Pensosamente noioso

Creato il 23 marzo 2015 da Annalife @Annalisa

la volpe fugge per la noia

Letto a fasi alterne: la prima con attenzione e un filo di angoscia, influenzata probabilmente dai tragici fatti di Charlie Hebdo; poi sempre più annoiata dal protagonista, dalle sue paturnie, dalle sue citazioni, dagli squarci di tesine e saggi letterari con i quali è farcita l’ultima parte; infine, in generale, molto perplessa davanti a una scrittura non particolarmente brillante o piacevole e, in qualche caso, persino scorretta (IMHO).
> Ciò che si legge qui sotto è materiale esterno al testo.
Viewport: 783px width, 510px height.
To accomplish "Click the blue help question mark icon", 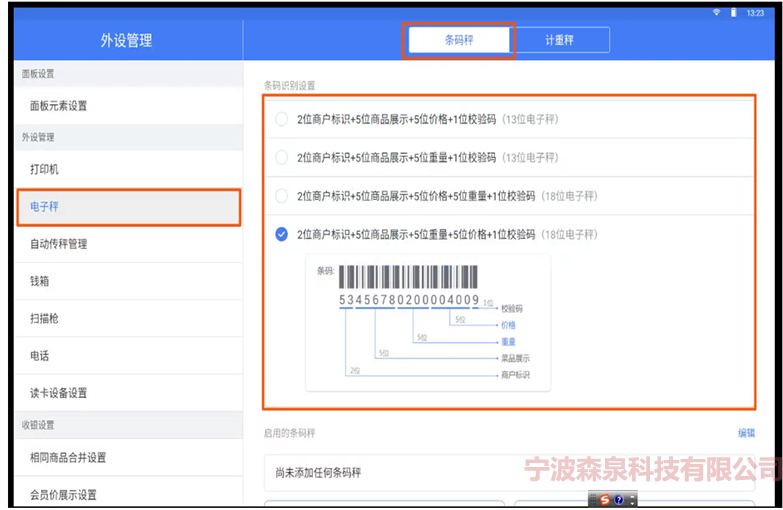I will pos(619,500).
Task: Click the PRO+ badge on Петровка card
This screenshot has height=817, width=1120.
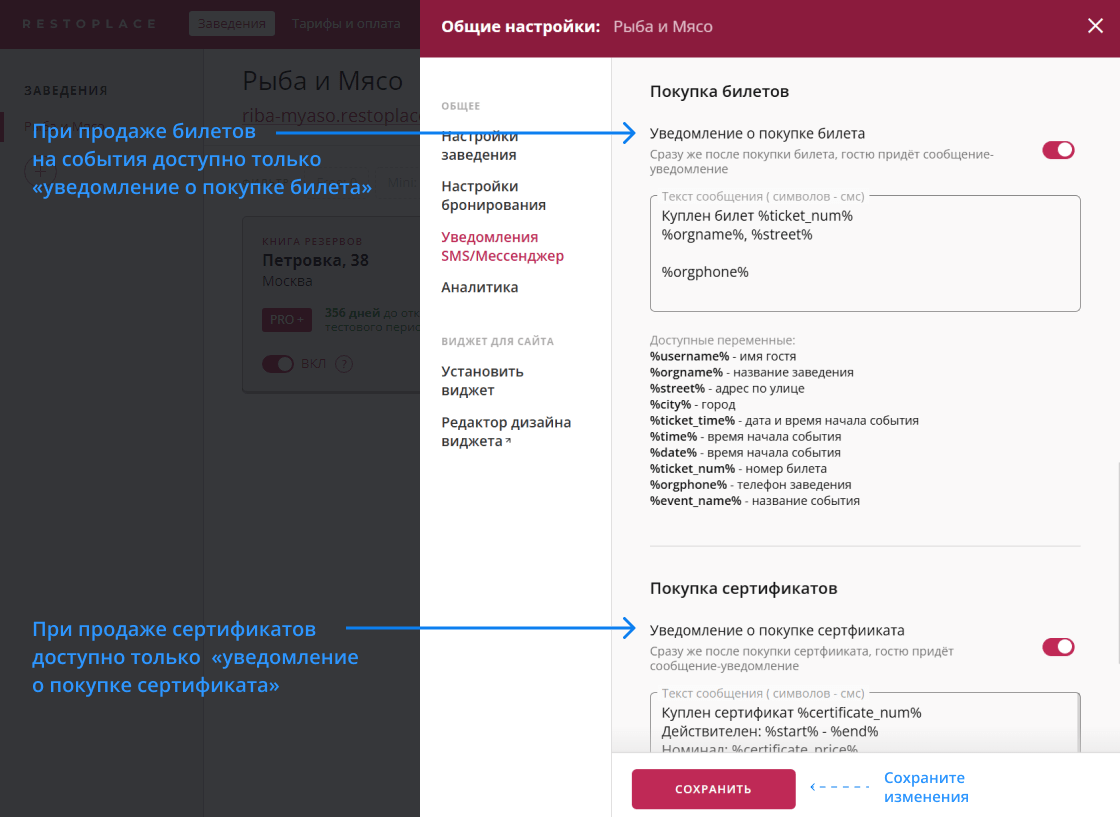Action: click(x=287, y=320)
Arrivata alla fine, mi rendo conto che la mia sensazione di allarme islamico, ancora oggi tanto cavalcata, sento, dai nostri giornalisti opinionisti politicisti, è dovuta più alle descrizioni impaurite dei primi capitoli che a reale ed evidente pericolo. Insomma, è, più o meno, la preoccupazione che potrebbe derivare dal sapere che un vostro amico abita nelle banlieu e che proprio lì stanno bruciando automobili o serrande di negozi. Tolto questo, ci si accorge che si può sopportare tutto (e magari è questo un merito della storia narrata: la sopportazione che scivola nella sottomissione).
In tutto questo il protagonista è tutto ciò che di poco sopportabile potreste immaginare: cattivo collega, scarso intellettuale (monomaniaco), promiscuo tombeur de femme in crisi perenne di astinenza o amorosa, accidioso, irrisolto, lunatico, confuso, consapevole di tutto ciò e pronto a dirvelo in ogni modo, a spiegarvelo il più precisamente possibile.
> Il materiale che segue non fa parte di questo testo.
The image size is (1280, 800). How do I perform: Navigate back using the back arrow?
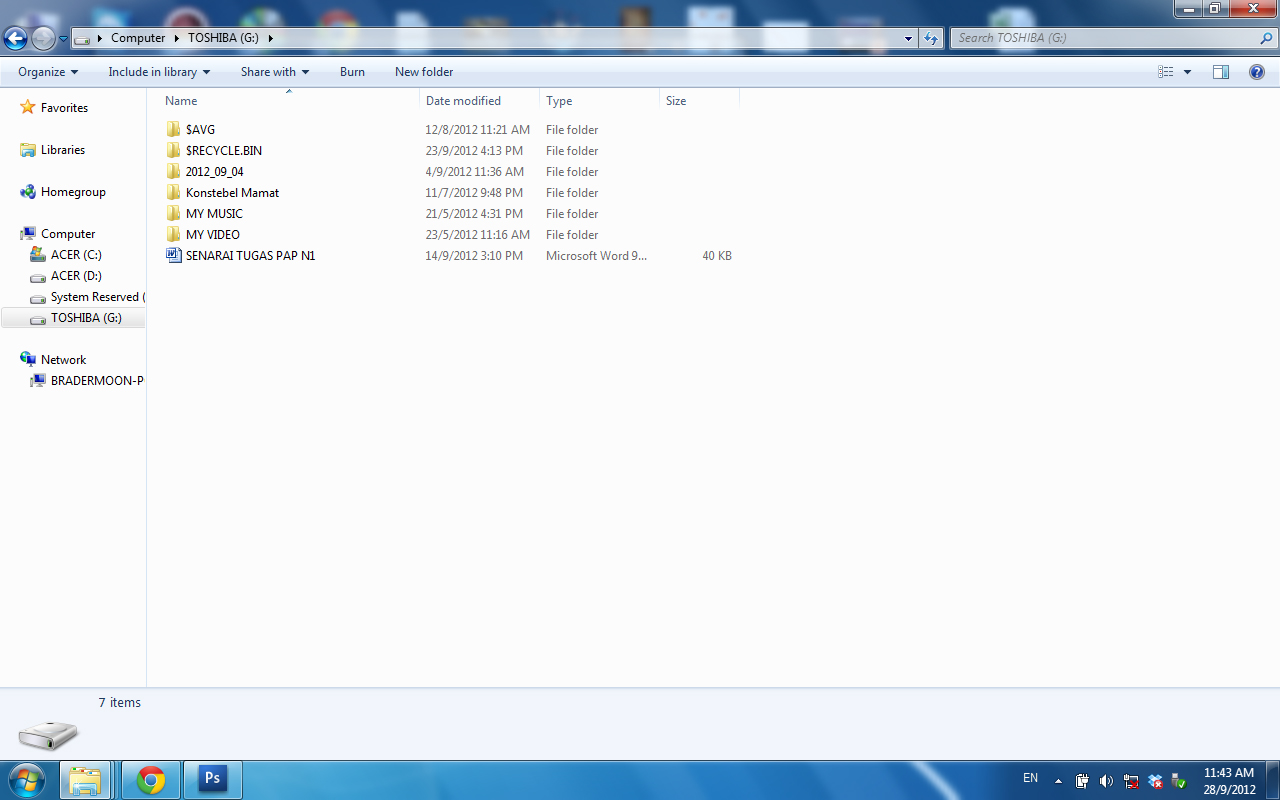(15, 37)
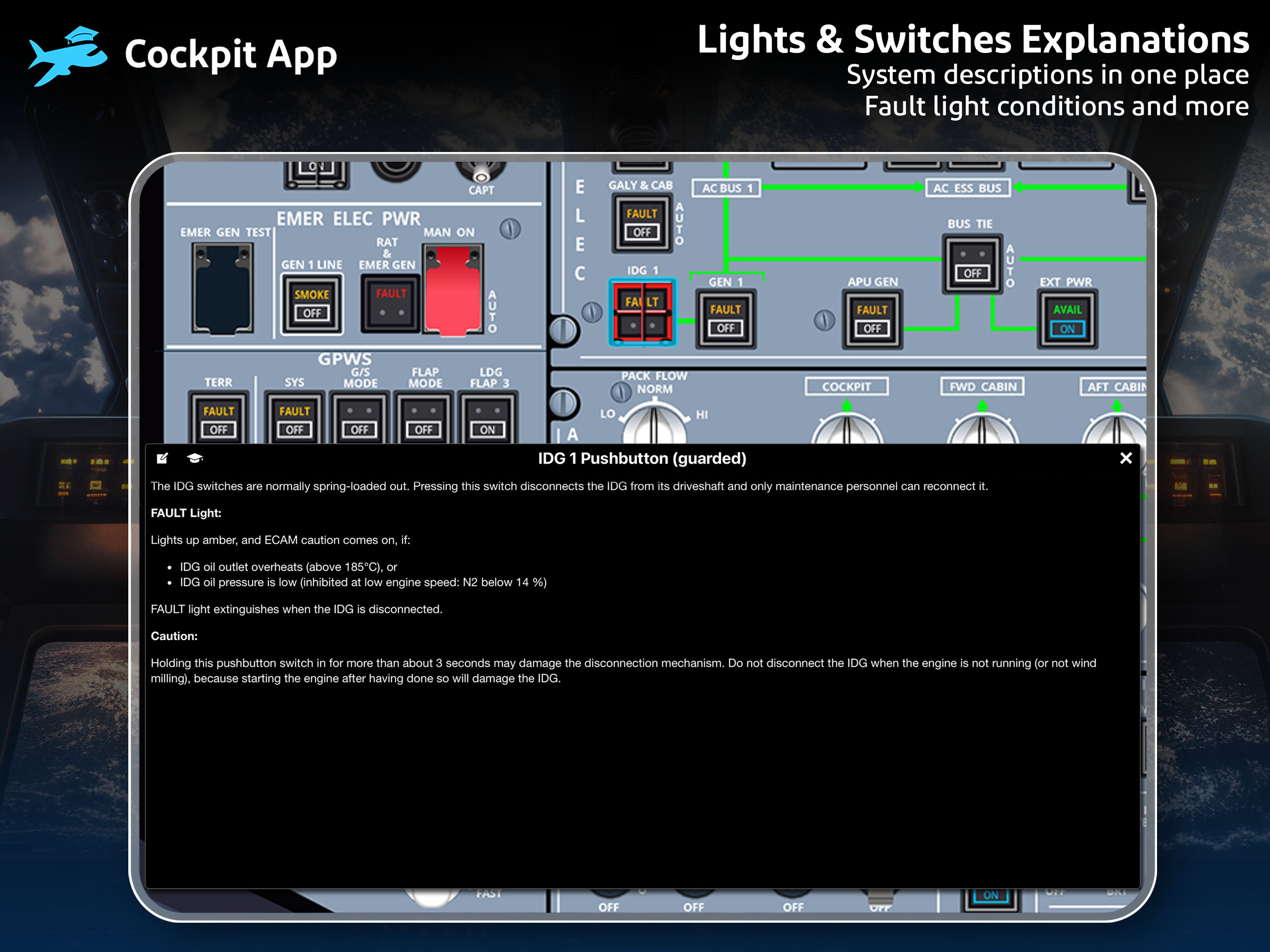Close the IDG 1 explanation panel
This screenshot has width=1270, height=952.
pos(1125,458)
Sembra quasi logico che, nel disordine esistenziale, l’ex-professore universitario (licenziato perché non islamico) cominci a osservare con interesse le due strade che gli si parano davanti, e che, guarda caso, sono le stesse che si pararono davanti all’oggetto dei suoi lontani studi ed esegesi: Huysmans, autore francese di “A ritroso” e creatore del personaggio di Desesseint nel 1884, si trovò a scegliere tra la morte (suicidio) e la conversione alla religione (allora, quella cattolica). Sono gli stessi pensieri che attraversano a più riprese le giornate senza scopo di François, tra incontri sentimental-sessuali, un amore perduto e la frequentazione con i nuovi intellettuali francesi sottomessi, appunto, al nuovo corso islamico (da scoprire come questo nuovo corso si impone…).
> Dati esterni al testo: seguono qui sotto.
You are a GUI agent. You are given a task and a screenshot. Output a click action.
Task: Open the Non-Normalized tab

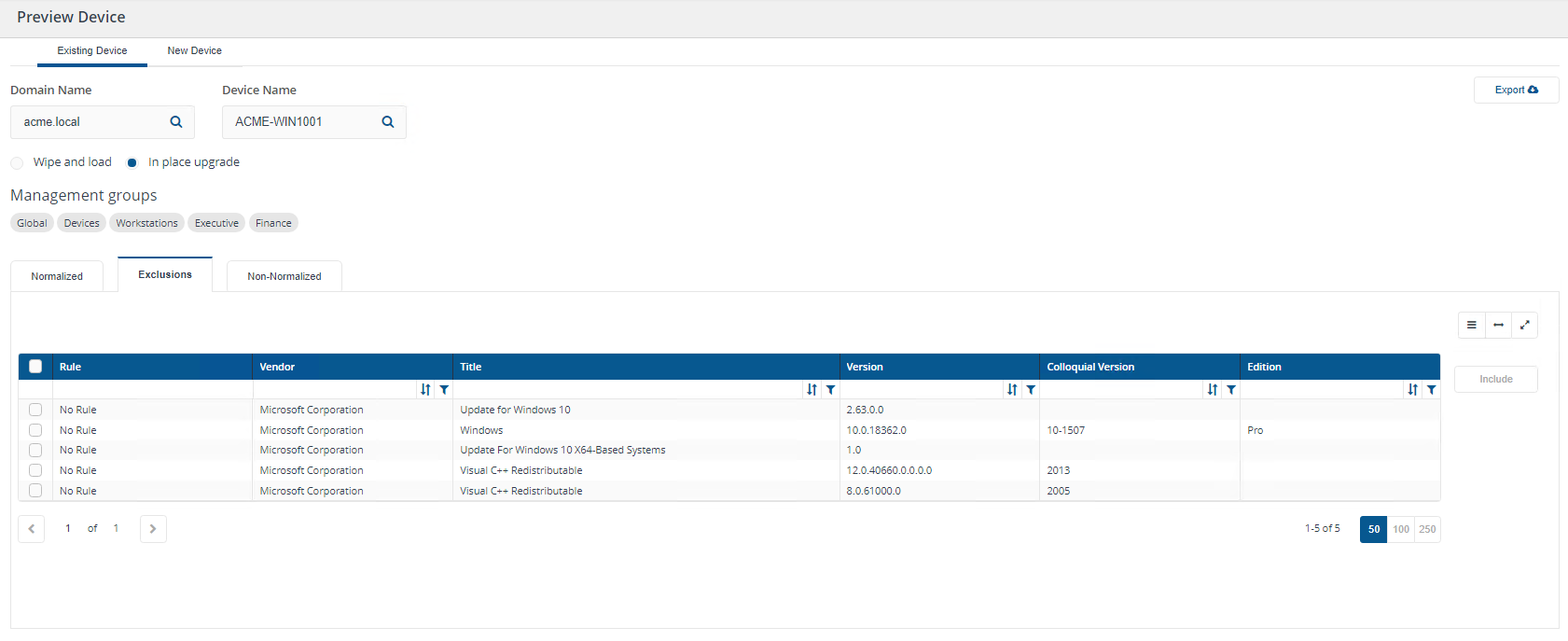coord(284,276)
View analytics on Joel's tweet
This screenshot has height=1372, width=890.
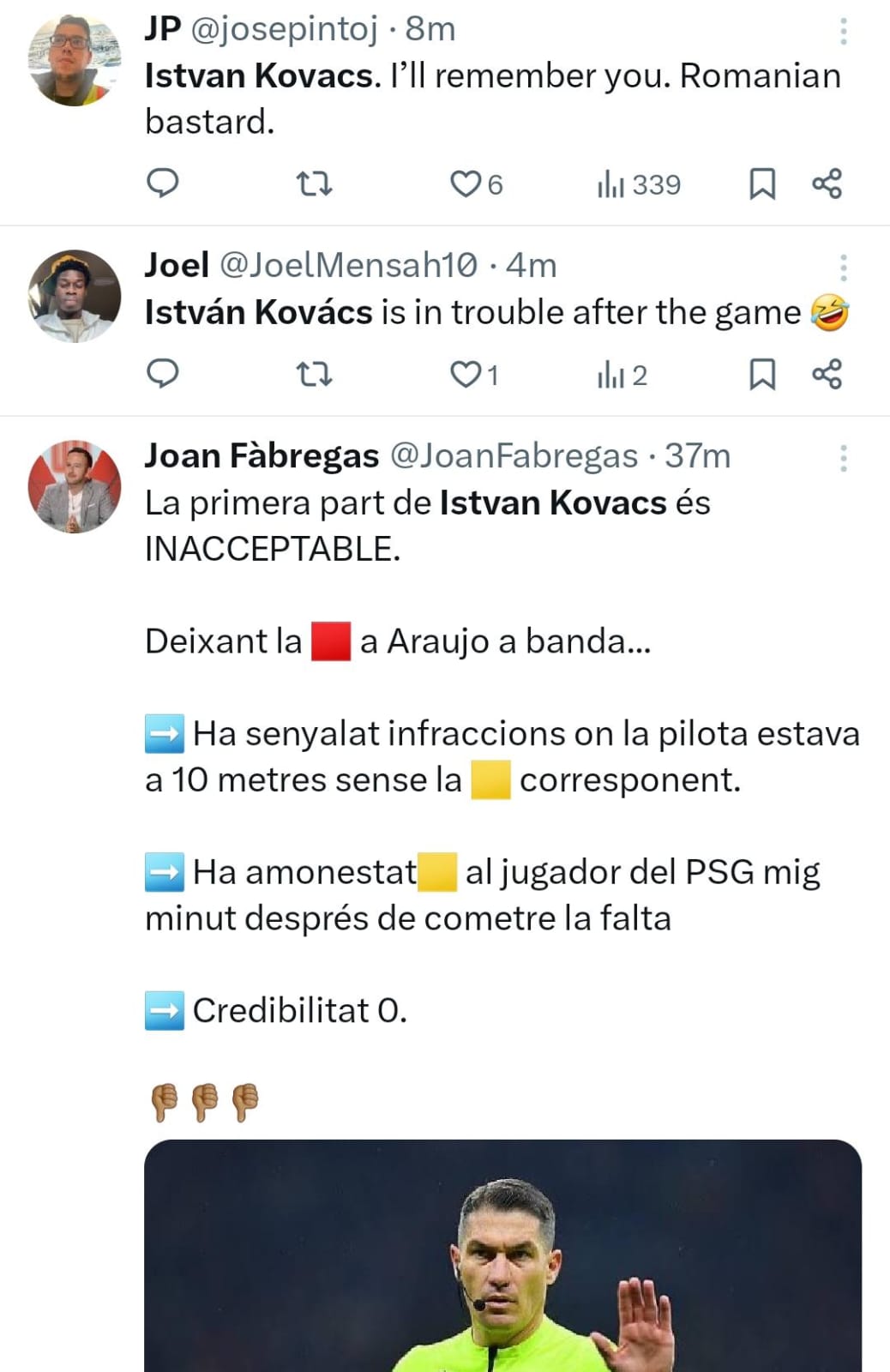tap(622, 376)
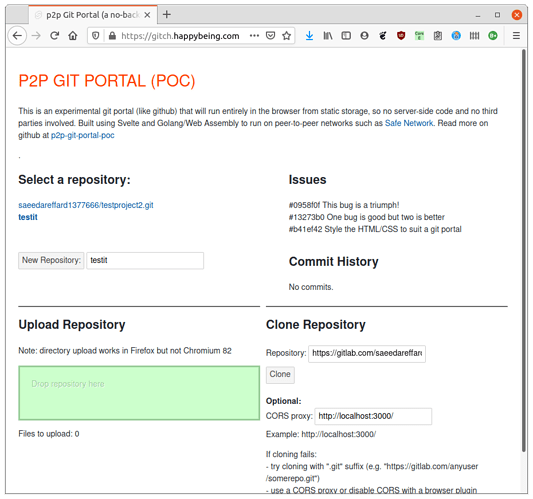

Vedo che ho passato quasi del tutto sotto silenzio le numerose allusioni o le precise descrizioni sessuali (il sesso, sia pure squallidissimo, è l’unico giochino consolatorio che rimane alla civiltà occidentale): segno che, da una parte, le scene di sesso non son poi così memorabili; dall’altra che, sia pure a tratti fastidiose (della serie: eh, vabbè, dai, abbiamo capito, vai avanti), non guastano poi troppo la lettura.
Infine, la scrittura: tra un uso quasi sciatto della punteggiatura che semina virgole come se grandinasse, anche quando sarebbe necessario una pausa diversa per il povero lettore, e errori di sintassi che scuotono i rapporti logici tra le frasi, direi che non è andata troppo bene. Solo due esempi:
“Lei lavorava al servizio marketing di un operatore di telefonia mobile, guadagnava molto più di lui, ma lui aveva la sicurezza del cosiddetto posto fisso, avevano comprato un villino a Montigny, avevano già due figli, un maschio e una femmina, era l’unico tra i miei ex-compagni di università che si fosse impegnato in una vita familiare normale, gli altri vagavano tra un po’ di Meetic, un po’ di speed-dating e molta solitudine, l’avevo incontrato per caso in metropolitana e mi aveva invitato a casa sua il venerdì successivo per un barbecue, sarebbero venuti dei vicini, ‘gente della facoltà’, mi aveva avvisato”.
Ammetto che avevo resistito fin quasi alla fine, ma alle ultime tre, quattro frasi buttate lì come l’elenco della spesa mi è venuto il latte alle ginocchia.
“Avevo voglia di toccarlo ma mi trattenni a stento”: ora, se aveva voglia di toccarlo ma si trattiene, andrebbe bene (cioè: avevo voglia di toccarlo eppure non l’ho fatto); mentre “trattenersi a stento” implica una bella e semplice coordinazione: “avevo voglia di toccarlo e mi trattenni a stento”.
Qualche intuizione sull’esistenza e sull’amore, la descrizione soffocante dell’Università e dell’ambiente di lavoro, l’occhiata ben poco benevola sul mondo occidentale e su ciò che non dà più all’uomo, non salva l’impressione di profonda noia di un libro che non è né visionario, né terrificante, ma che dà atto che, con poco stupore e una buona dose di indifferenza, ognuno di noi potrebbe in fondo abbandonarsi con piacere alla sottomissione.